PZLAST: an ultra-fast amino acid sequence similarity search server against public metagenomes

Hiroshi Mori 1,✉,a, Hitoshi Ishikawa 2,a, Koichi Higashi 3,a, Yoshiaki Kato 4, Toshikazu Ebisuzaki 5, Ken Kurokawa 6
Editor: Inanc Birol
PMCID: PMC8570820  PMID: 34240105

Abstract

Summary

: Similarity searches of amino acid sequences against the public metagenomic data can provide users insights about the function of sequences based on the environmental distribution of similar sequences. However, a considerable reduction in the amount of data or the accuracy of the result was necessary to conduct sequence similarity searches against public metagenomic data, because of the vast data size more than Terabytes. Here, we present an ultra-fast service for the highly accurate amino acid sequence similarity search, called PZLAST, which can search the user’s amino acid sequences to several Terabytes of public metagenomic sequences in ∼10–20 min. PZLAST accomplishes its search speed by using PEZY-SC2, which is a Multiple Instruction Multiple Data many-core processor. Results of PZLAST are summarized by the ontology-based environmental distribution of similar sequences. PZLAST can be used to predict the function of sequences and mine for homologs of functionally important gene sequences.

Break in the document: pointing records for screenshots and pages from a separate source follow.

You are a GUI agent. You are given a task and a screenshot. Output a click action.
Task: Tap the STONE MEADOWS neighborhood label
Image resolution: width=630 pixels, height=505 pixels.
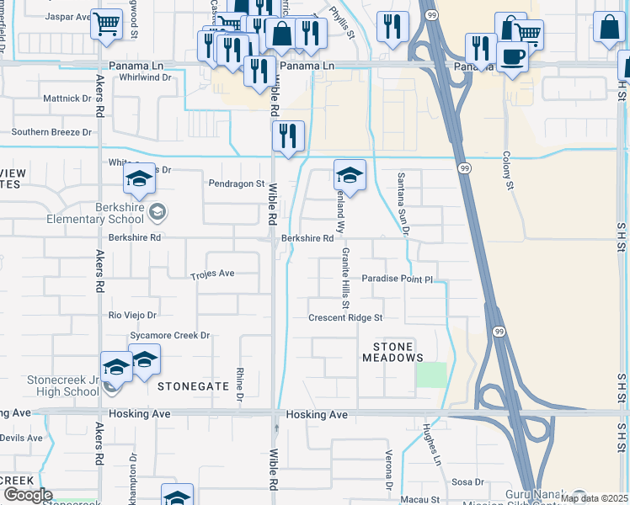(x=392, y=352)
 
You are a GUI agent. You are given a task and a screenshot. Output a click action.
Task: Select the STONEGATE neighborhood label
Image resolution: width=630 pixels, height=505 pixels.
(x=194, y=385)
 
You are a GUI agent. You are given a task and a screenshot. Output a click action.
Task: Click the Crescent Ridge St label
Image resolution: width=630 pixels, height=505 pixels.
(x=345, y=318)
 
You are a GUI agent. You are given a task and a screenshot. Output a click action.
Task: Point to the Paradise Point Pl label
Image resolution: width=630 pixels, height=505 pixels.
(x=397, y=279)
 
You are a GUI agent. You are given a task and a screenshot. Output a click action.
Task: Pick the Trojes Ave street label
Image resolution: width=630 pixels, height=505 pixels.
(x=212, y=274)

Availability and implementation

PZLAST is freely accessible at https://pzlast.riken.jp/meta without requiring registration.

Supplementary information

Supplementary data are available at Bioinformatics online.

1 Introduction

Shotgun metagenomic sequence data are rapidly accumulating in public sequence databases (Kyrpides et al., 2016). Sequence similarity searches against metagenomic sequence data provide important information about environmental distributions of similar sequences, which can be used for the finding of functionally important gene homologs and for the functional inference of sequences. Several groups provide web-based sequence similarity search services that can be used without downloading the huge (more than Terabytes) reference data (Levi et al., 2018; Mitchell et al., 2020). In these web applications, reference sequence data are still large, and this in turn requires reducing the reference data (Levi et al., 2018) or compressing the data by sequence assembling to reduce the calculation time (Mitchell et al., 2020). However, down-sampling of sequences wipes out minor sequences in the sample, and assembling sequences eliminates abundance information of the sequence in the sample. To elucidate the environmental distribution of similar sequences, e.g. these reduced reference data would make results need to be treated carefully because the results could contain artificial biases for gene distributions.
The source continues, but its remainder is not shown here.